Lack of Energy Balance

Lack of energy balance most often causes overweight and obesity. Energy balance simply means that your energy INPUT equals your energy OUTPUT. Energy INPUT is the amount of energy or calories you get from food and beverages. Energy OUTPUT is the amount of energy your body uses for things such as breathing, digesting, and investing in physical activities. In order to be consistent with a healthy weight, your energy INPUT and OUTPUT has to balance over time to maintain a healthy weight. When you take in more calories than you use overweight and obesity will happen over time. Other causes of Overweight and Obesity

An Inactive Lifestyle

In this day and age many Americans aren't very physically active. Reasons for this is our latest technology has many people spending hours in front of TVs and computers doing work, schoolwork, and other activities. In fact, a study has been linked to overweight and obesity claiming more than 2 hours of regular TV viewing time has contributed to this. Other reasons for not being active include: relying on cars instead of walking, fewer physical demands at work or at home because of modern technology and conveniences, and lack of physical education classes in schools.

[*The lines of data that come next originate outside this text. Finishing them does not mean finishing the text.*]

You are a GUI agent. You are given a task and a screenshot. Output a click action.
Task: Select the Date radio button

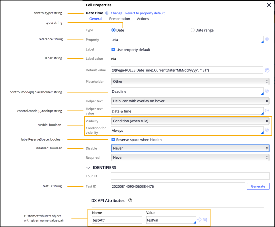coord(114,30)
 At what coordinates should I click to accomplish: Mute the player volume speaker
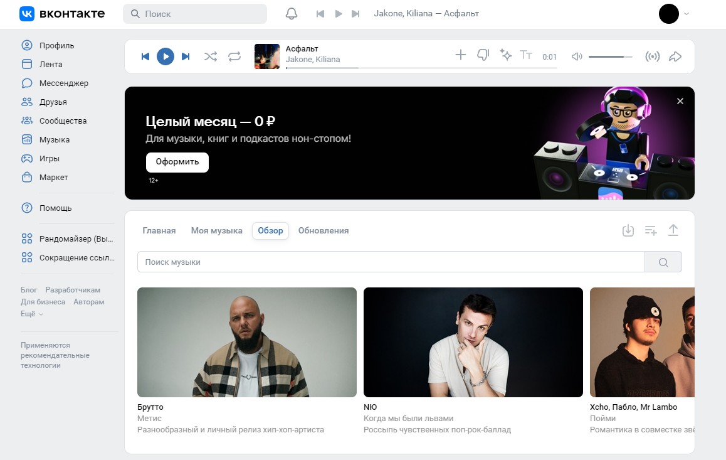point(577,56)
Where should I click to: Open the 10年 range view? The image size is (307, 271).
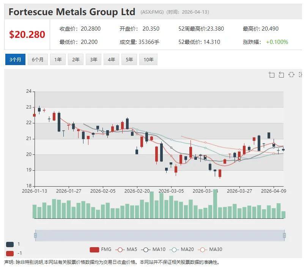coord(148,59)
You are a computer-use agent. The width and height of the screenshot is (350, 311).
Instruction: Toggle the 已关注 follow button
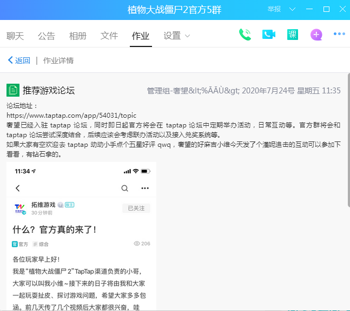(x=136, y=208)
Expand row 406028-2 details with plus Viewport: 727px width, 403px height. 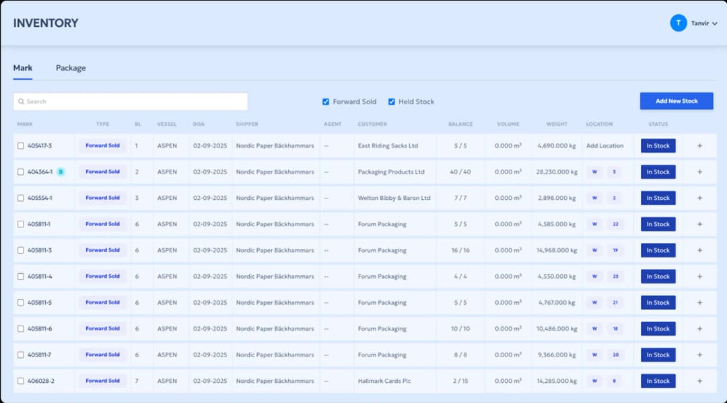click(699, 381)

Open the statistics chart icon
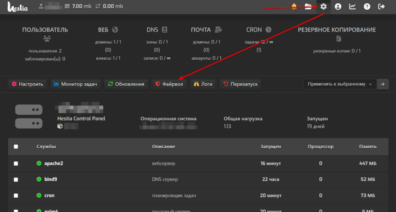click(352, 7)
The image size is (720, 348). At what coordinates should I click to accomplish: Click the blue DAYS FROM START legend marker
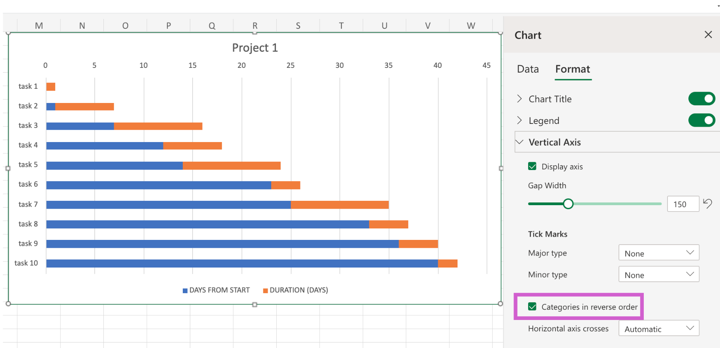(x=185, y=291)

Individuals who are inactive are more likely to put on weight because they don't burn the calories that they take in from food and drinks. An inactive lifestyle also raises your risk for coronary heart disease, high blood pressure, diabetes, colon cancer, and other health problems.

What treatment would recommend?

Lifestyle Changes

Active Lifestyle changes can help you achieve long-term weight-loss success. These examples of having and active lifestyle changes include:

Focusing on balancing energy INPUT with energy OUTPUT (physical activity) Following a healthy eating plan Learning how to adopt healthy lifestyle habits

Scaling back on calories (energy INPUT) will certainly help you lose weight. In order to lose 1 to 2 pounds a week, adults should cut back their calorie intake by 500 to 1,000 calories a day. A healthy eating plan is low in saturated fat, Trans fatty acid, cholesterol, sodium, and added sugar. Having a healthy eating plan will lower your risk for heart disease and other conditions.

I also would recommend some type of physical activity. Being physically active and eating fewer calories will help you lose weight and keep weight off over time. I would suggest the four main types of physical activity: aerobic, muscle-strengthening, bone strengthening, and stretching.